Frank menggendong Sena hingga kamar mereka. Ia meminta layanan kamar untuk beberapa minuman dan camilan.

"Duduklah di sini!".

Frank menepuk tempat kosong di sebelahnya dan Larine duduk dengan canggung.

"Aku ingin menawarkan pekerjaan di perusahaanku tapi itu jika kau tidak keberatan untuk pindah ke Kopenhagen ".

Larine menggeleng.

"Tidak perlu Frank. Aku menghargai niat baikmu tapi maafkan aku, aku tidak bisa kembali ke sana. Aku akan mencoba peruntungan nasib di sini".

"Kalau begitu, sekarang kau harus istirahat. Besok setelah semua selesai kita bicara lagi".

Frank berdiri dan berjalan ke pintu.

"Frank...".

Suara Larine menghentikan langkah Frank. Ia menoleh dengan tanda tanya. Larine berlari dan memeluknya erat.

"Terima kasih untuk hari ini. Good night ".

"Good night Larine".

Balas Frank pelan. Ia mengurai pelukan mereka dan melanjutkan langkahnya. Larine masih terpaku di balik pintu. Ia tidak menyangka dirinya begitu berani melakukan itu. Tapi itu adalah gerakan refleks. Dia hanya ingin mengucapkan terima kasih pada pria itu.

Di kamarnya, Frank masih mendekap dadanya sendiri. Jantungnya benar-benar tidak normal sekarang. Aroma parfum Larine masih tertinggal di kemejanya. Dan itu membuat perasaannya semakin menggila.

Ponselnya berdering dan nama Elena di sana.

"Halo sayang?".

"Ini sudah larut dan kau belum tidur?".

"Aku tidak bisa tidur.

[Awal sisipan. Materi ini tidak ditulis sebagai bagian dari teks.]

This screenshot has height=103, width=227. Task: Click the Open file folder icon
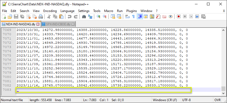click(10, 17)
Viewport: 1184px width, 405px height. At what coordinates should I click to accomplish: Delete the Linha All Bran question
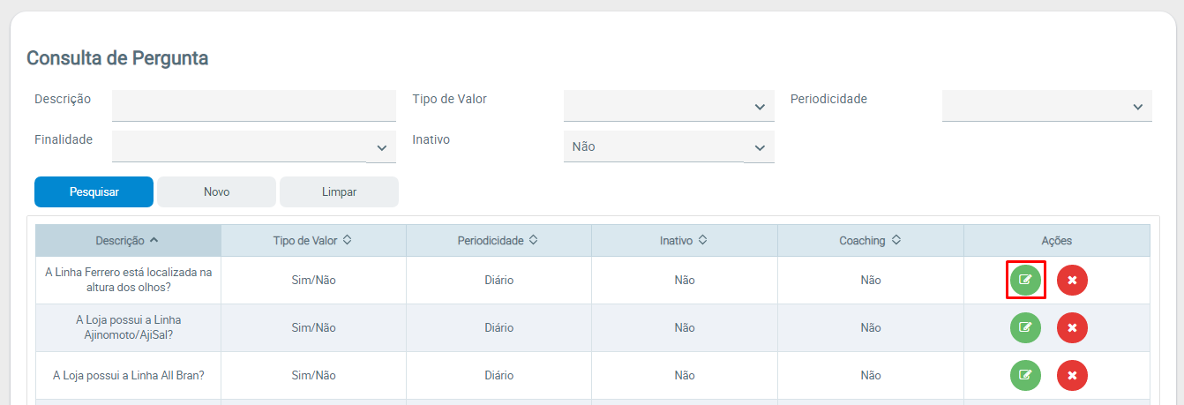click(1072, 375)
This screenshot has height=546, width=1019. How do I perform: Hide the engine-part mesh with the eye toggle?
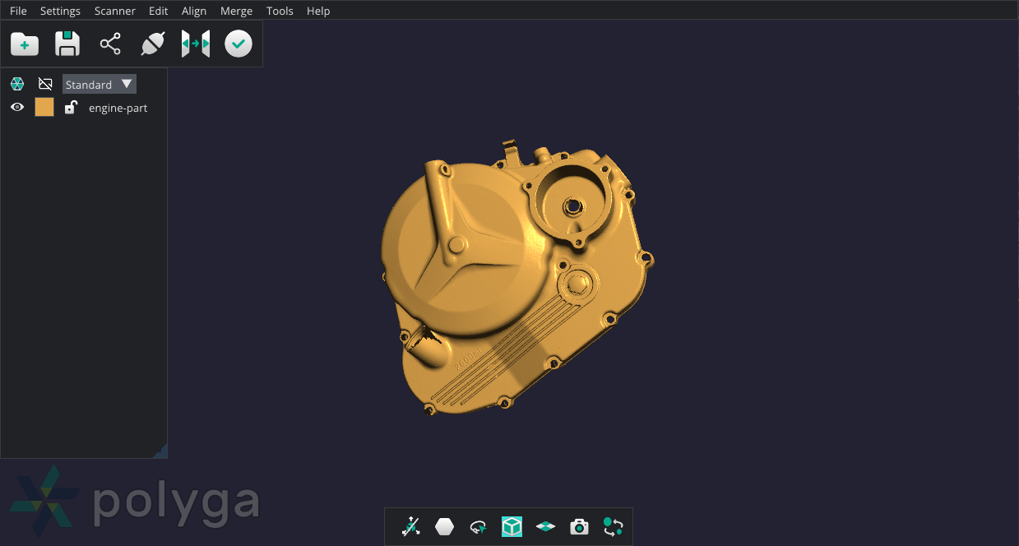[x=16, y=107]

Perasaanku sungguh tidak nyaman. Apa kau baik-baik saja? ".

"Tentu saja Elena. Itu hanya pikiranmu saja. Pergilah tidur, aku juga sudah lelah dan ingin tidur".

"Sayang...teman-temanku mengajakku ke Paris besok. Ada festival musim semi disana. Apa aku boleh meninggalkan anak-anak? ".

"Berapa hari?".

"Tiga hari. Hanya tiga hari Frank, aku mohon".

"Baiklah. Tapi pastikan Dorete menjaga anak-anak dengan baik".

"Kau pria terbaikku. Aku mencintaimu Frank Jensen. Terima kasih sayang".

"Tidurlah sebelum aku berubah pikiran".

"Ya...Ya... sampai jumpa. Good night honey ".

Frank menekan tombol merah untuk mengakhiri percakapan mereka, ia menarik napas dan tersenyum.
Elena selalu membuatnya merasa disanjung dan dihargai. Walaupun terlahir kaya raya, Elena tetaplah gadis manja yang penuh dengan banyak kelebihan. Tidak pernah sekalipun dia menyinggung Frank apalagi merendahkan pria itu.

Elena sangat menghargai Frank. Apapun yang ia lakukan selalu dengan ijin dan persetujuan Frank. Jika Frank menolak, ia tetap patuh dan tidak memaksa. Itulah sebabnya Frank selalu merasa rumah tangganya sempurna.

Paris?

Frank baru sadar akan perkataan Elena tadi. Ia tidak sadar bahwa dirinya juga ada di Paris.

Bagaimana jika Elena melihatnya di Paris?

"Ah! Paris sangat luas, lagi pula di sini aku bisa memberi alasan jika ini adalah pekerjaan".

Ucap Frank pada dirinya sendiri. Ia sangat yakin bahwa segalanya akan baik-baik saja.